Traditional OCR vs. Simple Text Extraction

  • Tools like pdftotext and desktop PDF readers work only if the PDF already has a text layer; they fail on pure scans.
  • Classic OCR stacks mentioned: Tesseract (often via OCRmyPDF), Surya, EasyOCR, Paddle, MuPDF-based scripts, Paperless, OCR4All, extractous, ABBYY FineReader, Mathpix (especially for math).
  • Several users report good results with OCRmyPDF + preprocessing (e.g., Scantailor) and say it “just works” for many books.
  • Handwriting is a weak spot for open-source OCR; cloud services (e.g., Google Vision) reportedly outperform them there.

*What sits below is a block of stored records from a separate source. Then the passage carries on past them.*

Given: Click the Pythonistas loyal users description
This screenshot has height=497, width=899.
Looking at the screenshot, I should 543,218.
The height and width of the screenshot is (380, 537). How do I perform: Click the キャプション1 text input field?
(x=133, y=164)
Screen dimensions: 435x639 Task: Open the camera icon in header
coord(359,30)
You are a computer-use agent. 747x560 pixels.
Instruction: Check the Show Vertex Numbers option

Cloud and Commercial OCR Services

  • Common recommendations: Google Document AI / Vision, AWS Textract, Azure Document Intelligence, Adobe PDF text extraction API, ABBYY FineReader, Mathpix, Llamaparse.
  • People describe building pipelines: e.g., upload to S3 → trigger Textract → store text → email results.
  • Some highlight Google’s tools (Document AI, Gemini OCR) as accurate across languages; others note limited flexibility or schema assumptions.

LLMs as OCR Engines

  • Many advocate multimodal LLMs (Gemini 2.0/Flash, Claude Sonnet, GPT‑4o) as highly accurate, especially page‑by‑page using images.
  • Reported advantages: better handling of noisy scans and context-aware correction; easy Markdown/styled output.
  • Concerns:
    • Marketing claims about “state of the art” Gemini OCR are seen as overhyped and limited to subproblems.
    • LLMs can hallucinate or silently change text, which is unacceptable for high‑stakes domains or strict transcription.
    • Long-context degradation: users observe lower quality when feeding whole books vs. single pages.
    • Possible censorship/safety filters dropping “awkward” content; suggested fix is tuning API safety settings and insisting on verbatim output.

Hybrid and Workflow Approaches

  • Suggested best practice for high accuracy: combine classical OCR with LLMs:
    • Do OCR first, then have an LLM clean formatting and correct clear OCR glitches.
    • Or send both the page image and OCR text to an LLM to reconcile differences and avoid hallucinations.
  • Several tools (e.g., zerox, LLMWhisperer, custom scripts) orchestrate page splitting, OCR/LLM calls, and structured output.

File Conversion, Layout, and Ecosystem

  • PDF → EPUB/flowed text remains hard; Calibre’s ebook-convert is widely recommended but imperfect.
  • Tools like Docling, Llamaparse, fixmydocuments, and Mathpix target layout and Markdown/structural recovery.
  • Internet Archive’s upload-and-OCR workflow is praised for convenience and public benefit, but its OCR is often less accurate than LLM-based methods, especially for historical or complex texts.